EM: Uma das partes mais complicadas é justamente quando essa manifestação absolutamente inapropriada parte do próprio comando. Então, de maneira geral, o sentimento que se passa é que não há nenhum tipo de autocontenção das Forças Armadas, sobretudo diante da posição que seu próprio comandante adota em redes sociais sobre política, e o que é ou deixa de ser impunidade. E nesse ponto merece um adicional: as Forças Armadas que tanto resistiram e ainda resistem para a elucidação dos bárbaros crimes e graves violações de direitos humanos que ocorreram na nossa ditadura, falarem de impunidade, é de um mau gosto tremendo.
CC: Você viu a declaração como uma ameaça?
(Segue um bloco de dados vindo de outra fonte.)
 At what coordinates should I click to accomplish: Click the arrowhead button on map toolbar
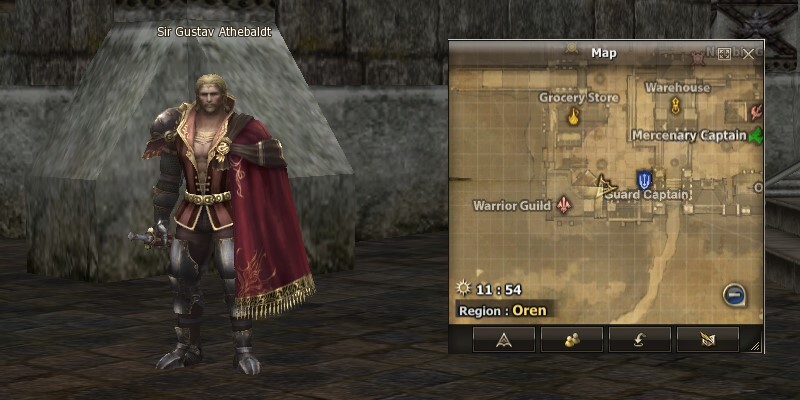pyautogui.click(x=504, y=339)
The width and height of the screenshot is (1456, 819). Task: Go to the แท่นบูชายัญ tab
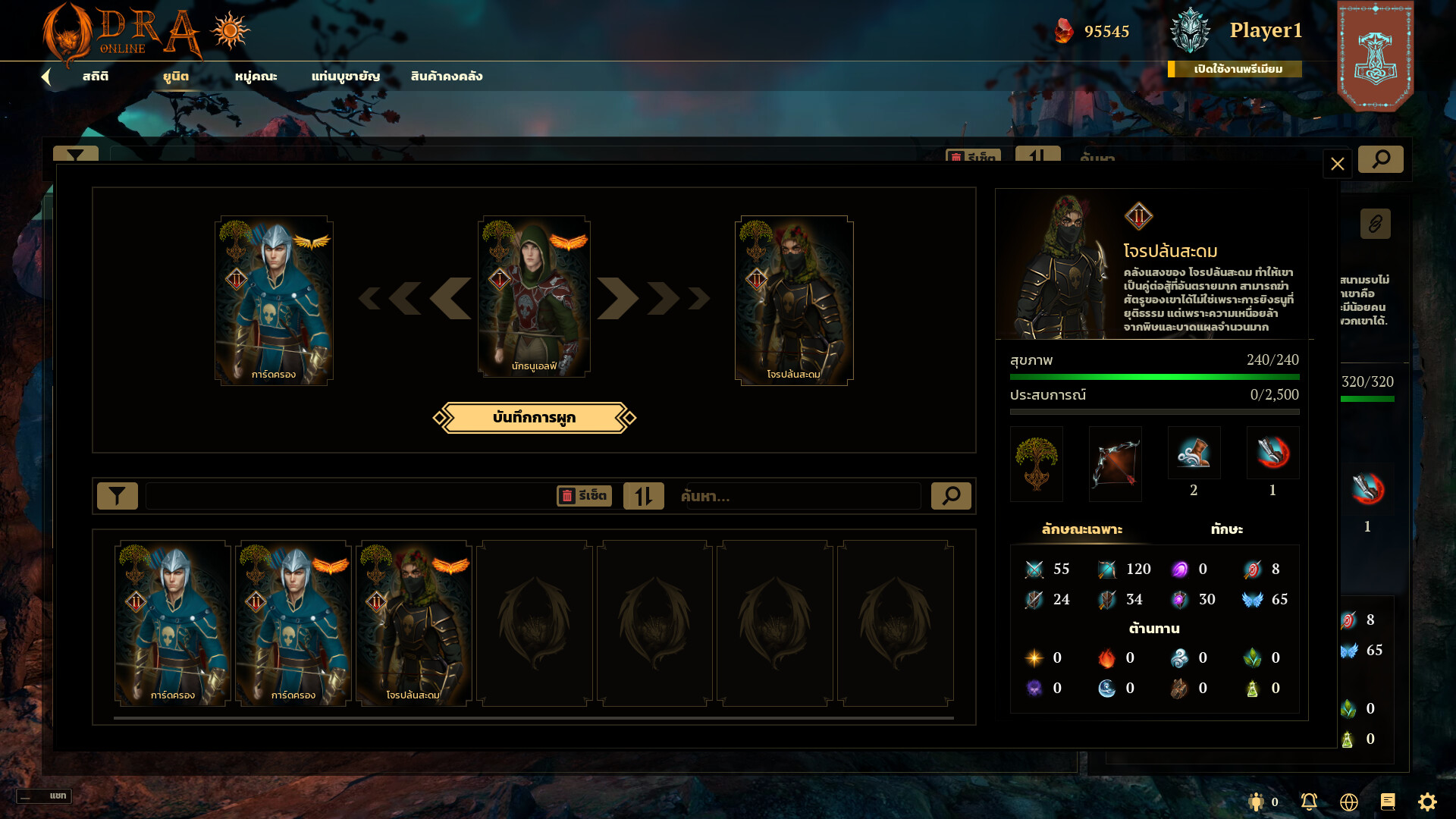(345, 77)
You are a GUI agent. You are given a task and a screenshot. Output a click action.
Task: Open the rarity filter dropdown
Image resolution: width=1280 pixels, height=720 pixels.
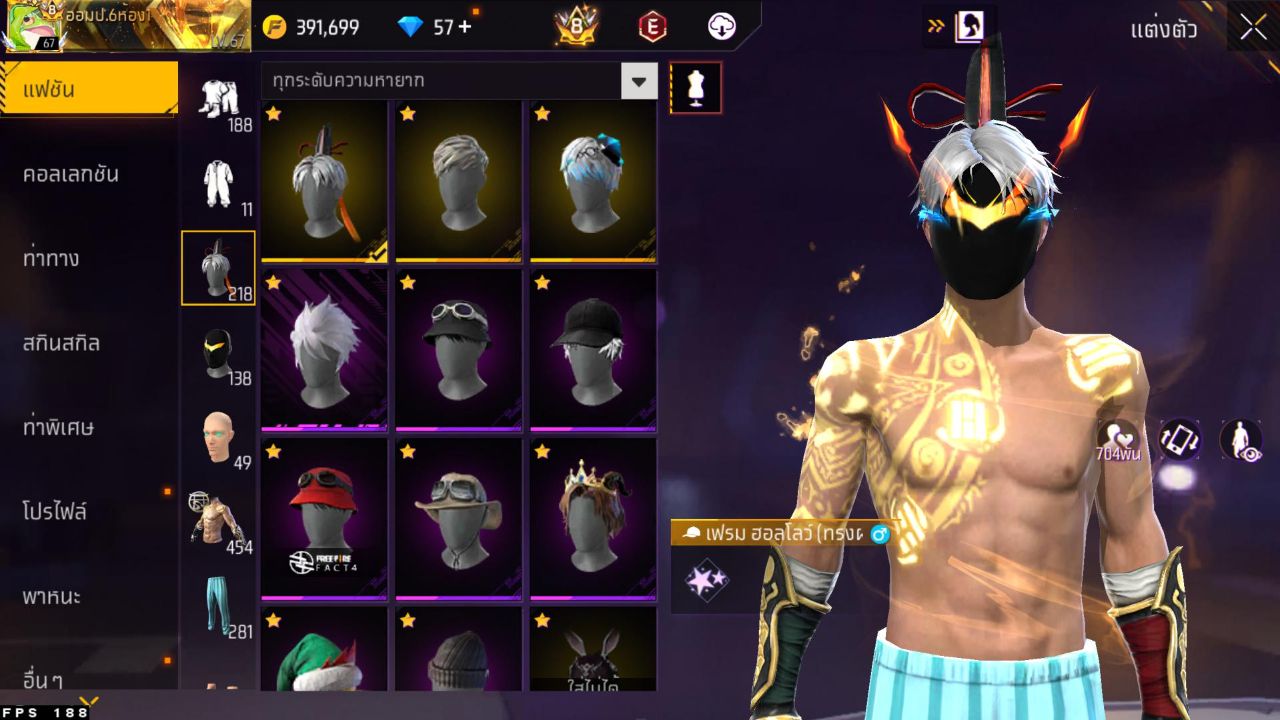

EM: Não vi como uma ameaça, vi como uma manifestação inoportuna. Mas se é de fato ou não uma ameaça, a gente vai saber, infelizmente, nos próximos dias.
CC: Outros militares reagiram após a declaração. Como vê esses posicionamentos?
EM: Se o próprio comandante hierarquicamente superior se sente confortável para violar suas próprias regras, se manifestar sobre a política e violar toda lógica constitucional que relega as Forças Armadas a um papel muito distante da política, os subordinados se sentem ainda mais confortáveis. Então não há nenhuma surpresa depois do exemplo que o próprio comandante deu.
CC: Você vê uma ofensiva dos militares?
EM: Não consigo dizer, o que consigo dizer é que intervenção federal feita pelo presidente Michel Temer, que concede poder militar ao interventor viola a Constituição e talvez tenha deixado as Forças Armadas bastante animadas com a possibilidade de se aproximar da política novamente.
CC: O antropólogo Luiz Eduardo Soares disse, em redes sociais, que a declaração do comandante do Exército é a maior chantagem à Justiça desde a ditadura, você concorda?
EM: Eu não sei se é uma chantagem, é um tuíte que é inoportuno, inapropriado, mostra descompromisso das Forças Armadas com suas próprias regras e com a Constituição Federal. E se sentem confortáveis para falar sobre impunidade, veja só, logo as Forças Armadas. Isso é reprovável, inoportuno, e que teria que ser desconsiderado por todas as autoridades e assim que possível enquadrado o Comandante e todos que violaram as regras.
CC: Como ele deveria ser enquadrado?
EM: As Forças Armadas respondem ao Presidente da República, que é quem tem o controle das Forças Armadas. O órgão máximo de controle é civil, não é um controle político. Como a presidência vai se posicionar nesse caso tão sensível? Deveria se posicionar em favor da Constituição, deixando muito clara que essa posição é inaceitável. Mas sabemos que isso não vai acontecer porque é a própria Presidência que tem favorecido essa nova aproximação das Forças Armadas com a política.